So what do we say on the left, maintain our purity with an easy line and do nothing to end the genocide?
If we simply say peace, what are we also saying - Iraq type sanctions! Under these conditions that is all a "peace slogan" adds up to and in the conditions of Afghanistan that means again genocide. Afghanistan has not even the industrial backbone of Iraq, it is overwhelmingly a peasant economy, that has been displaced, has lost its stores, abandoned its fields and is in the midst of a famine - peace with sanctions would be mass murder.
The peace slogan by itself at this stage means withdrawing the planes and imposing killing sanctions - I believe that this is a continuation of siege and the preferred Pentagon method.
We do not set agendas but are forced to respond to those set by others. In this case peace has been ruled out altogether. Peace in America simply translates to no Americans risking their lives it does not mean an end to death, in fact, it would mean is escalation.
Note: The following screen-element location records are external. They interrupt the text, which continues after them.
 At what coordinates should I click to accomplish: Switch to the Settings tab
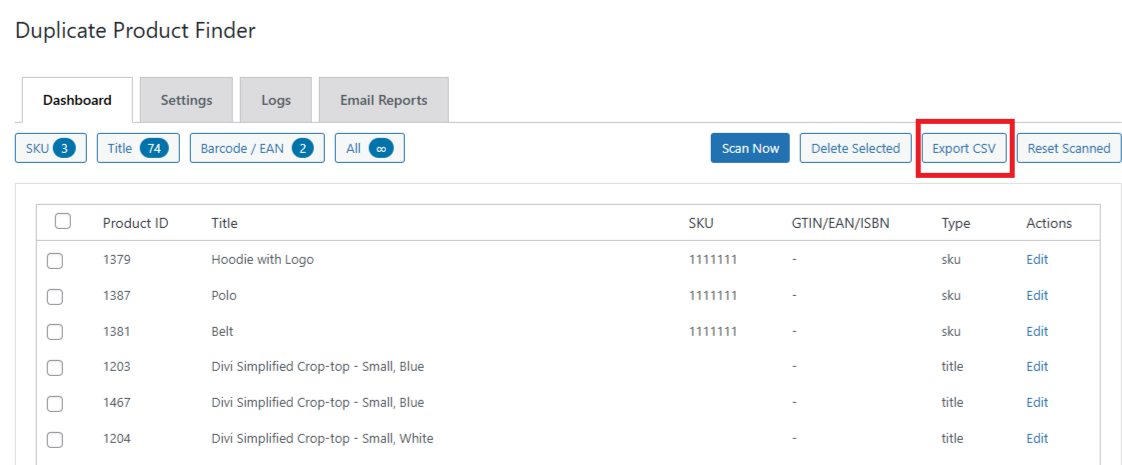(186, 100)
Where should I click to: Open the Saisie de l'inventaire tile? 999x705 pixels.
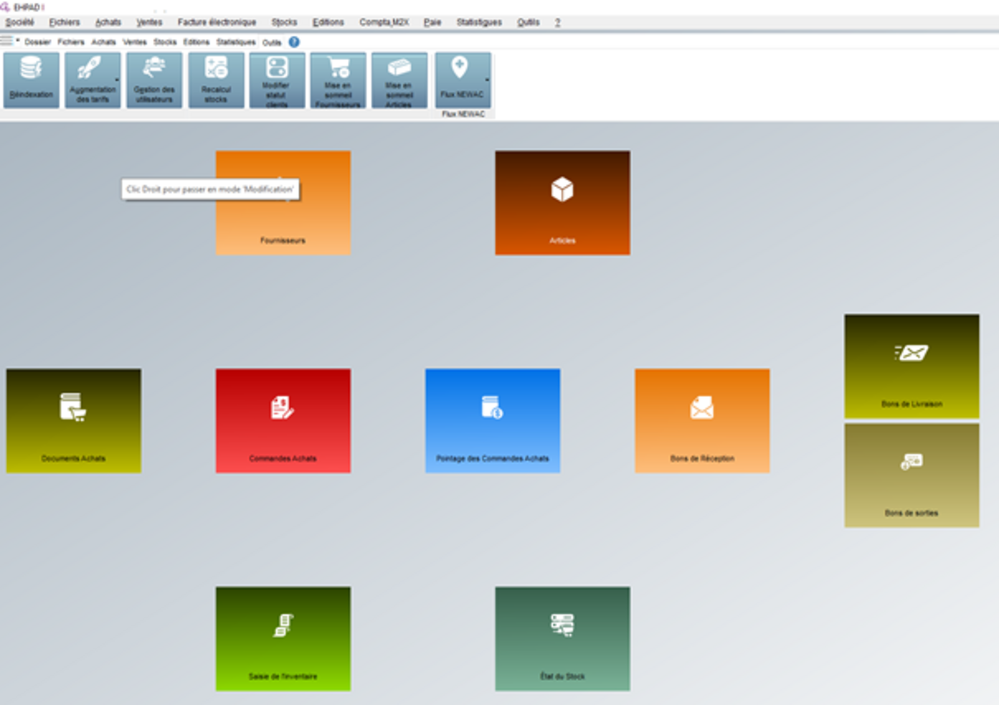tap(283, 638)
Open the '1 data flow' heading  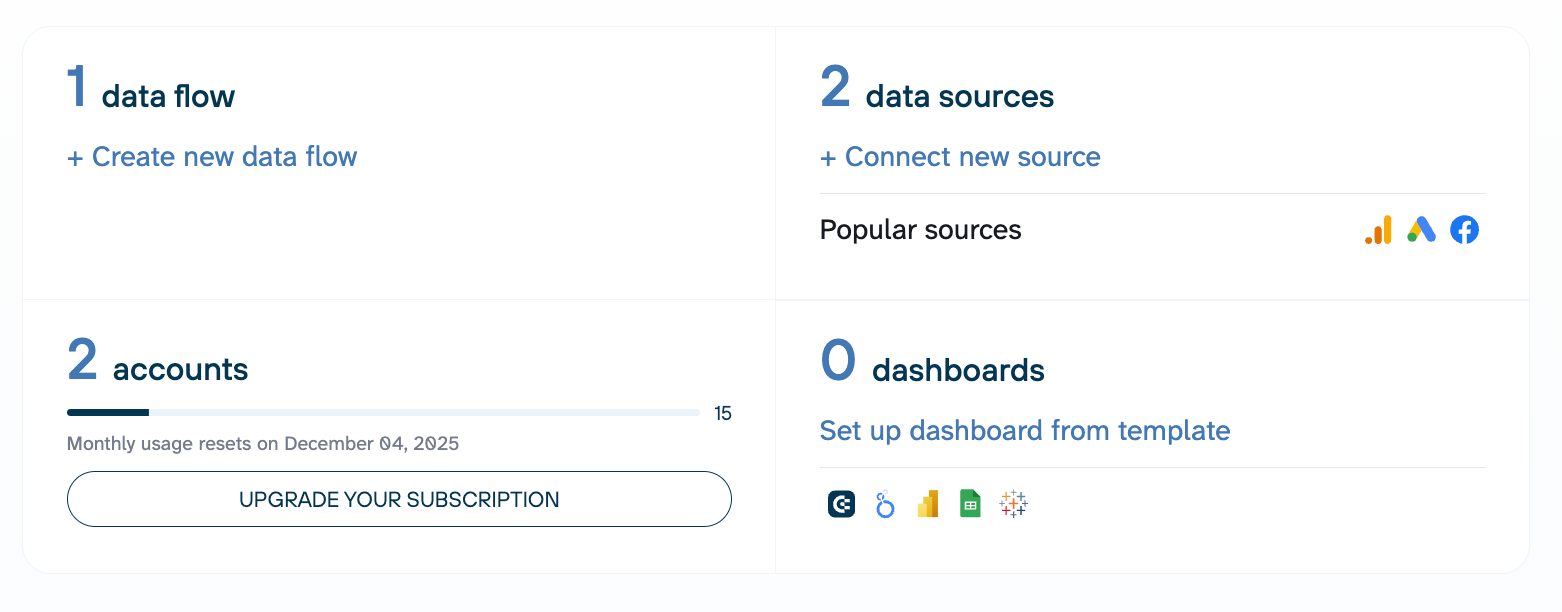(151, 90)
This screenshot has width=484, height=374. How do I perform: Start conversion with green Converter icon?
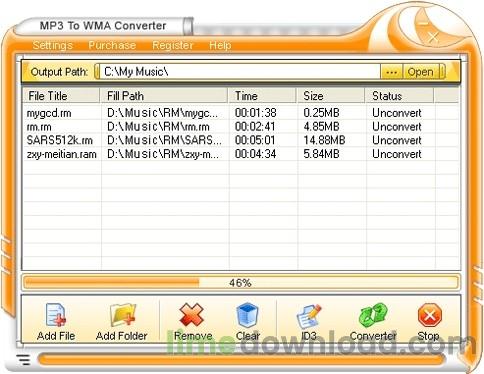tap(373, 315)
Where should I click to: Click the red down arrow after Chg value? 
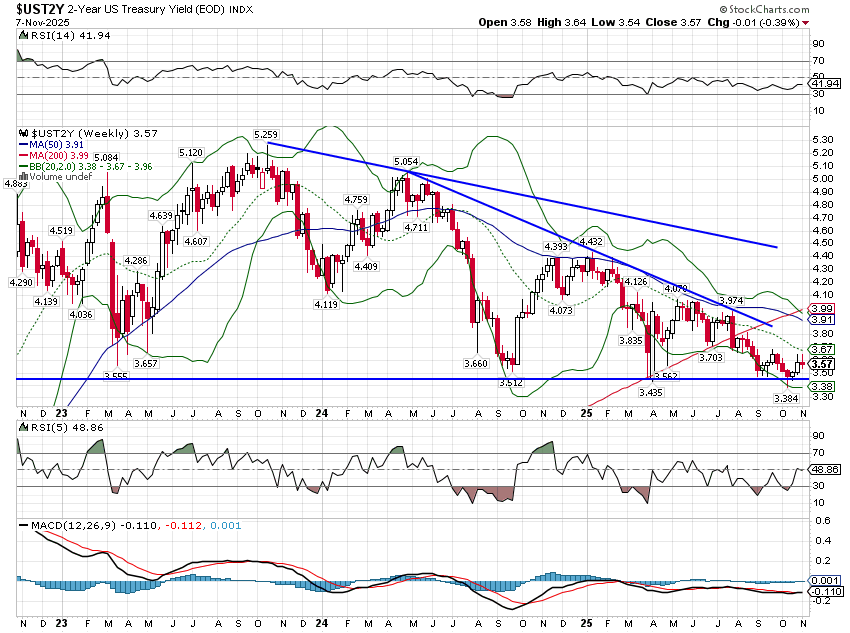[806, 22]
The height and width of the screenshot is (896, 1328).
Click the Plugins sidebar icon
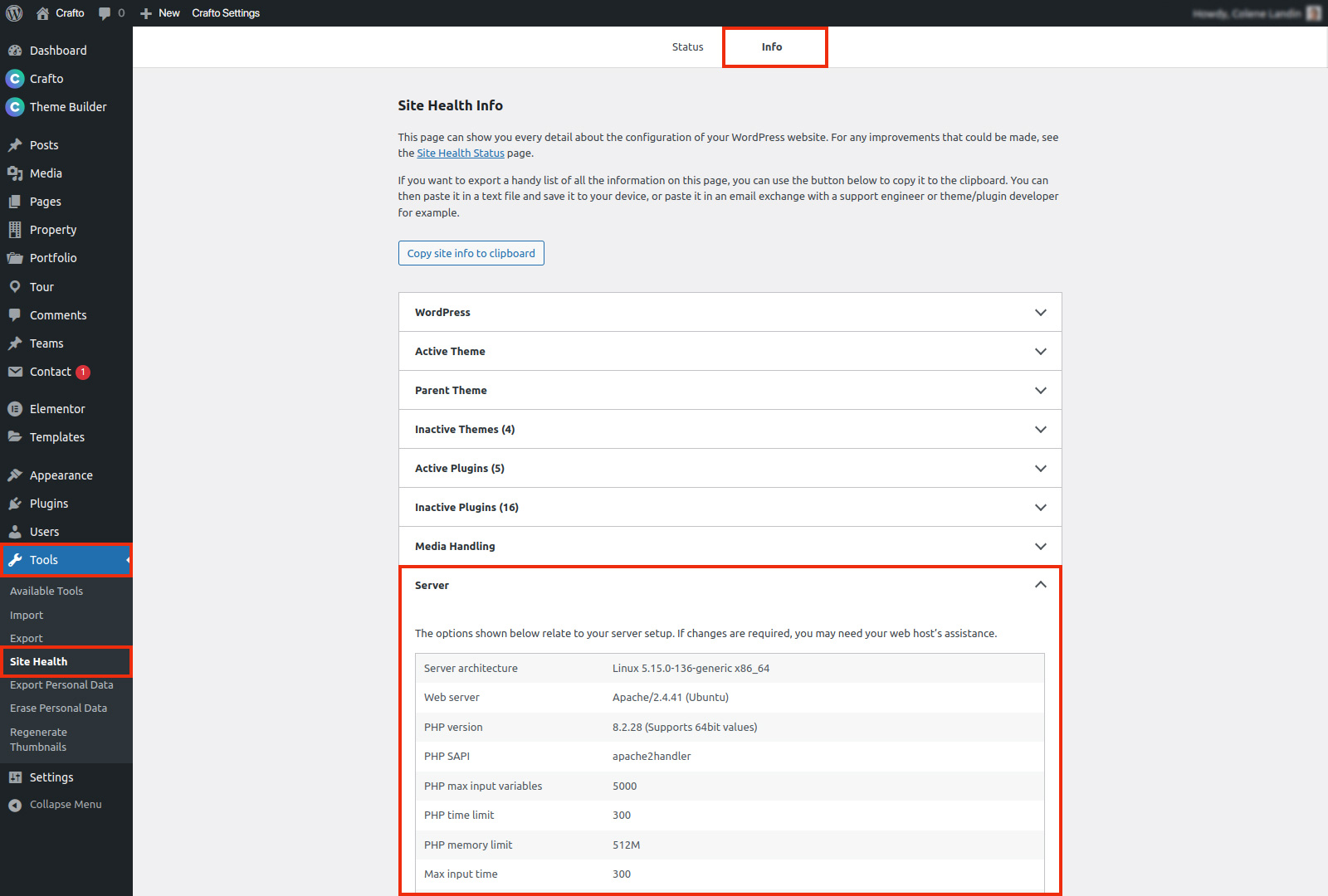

The Pentagon fears a ground war and for good reason - its current tactics of genocide are not accidental and once it ties of them it will bring up sanctions as night follows day - this is what peace is translated into unless the whole question is exploded - I do not want to see another Iraq, and it is not a two stage question - if the bombing stops nobody will listen to us about sanctions and the TV cameras will be turned off and so no-one will see the deaths of 100s of thousands - this is not serving the people of the world.
So in essence if we are to be consistent and not value US lives higher than that of Afghans, then we have to say end the siege and invade before winter sets in. In terms of slogans if it has to be reduced to such things then "END THE GEANOICIDAL SIEGE - INVADE OR WITHDRAW COMPLETELY!" would seem to hit at the nub of the problem.
This approach has the practical effect of beginning discussion with what is actually going on and legitimizing critical thought. The simple peace message does not enter debate, cannot enter it because of the way it has been framed, it will be viewed as an opinion external to reality and outside the body politic.
Political analysis must follow the realities as they emerge and attempt to anticipate them. People know that bombing is horrible and not the way to go - we have to give this a voice, a voice which comes from where people find themselves (some against the war option, but apparently the majority for it), this is the water in which we swim. Ground war is an option which as winter comes upon Afghanistan must be considered a better option for the people of Afghanistan than this siege.
Greg Schofield Perth Australia
--- Message Received --- From: Carrol Cox <cbcox at ilstu.edu> To: lbo-talk at lists.panix.com Date: Thu, 01 Nov 2001 08:14:17 -0600 Subject: Re: Arguments for ground war -- HUH?
I'm confused. Are some people on this list pretending that they are working in the Pentagon and exchanging inter-office memos? Of what concern to us are arguments for or against a ground war? We are concerned with developing the opposition to any war at all of any kind.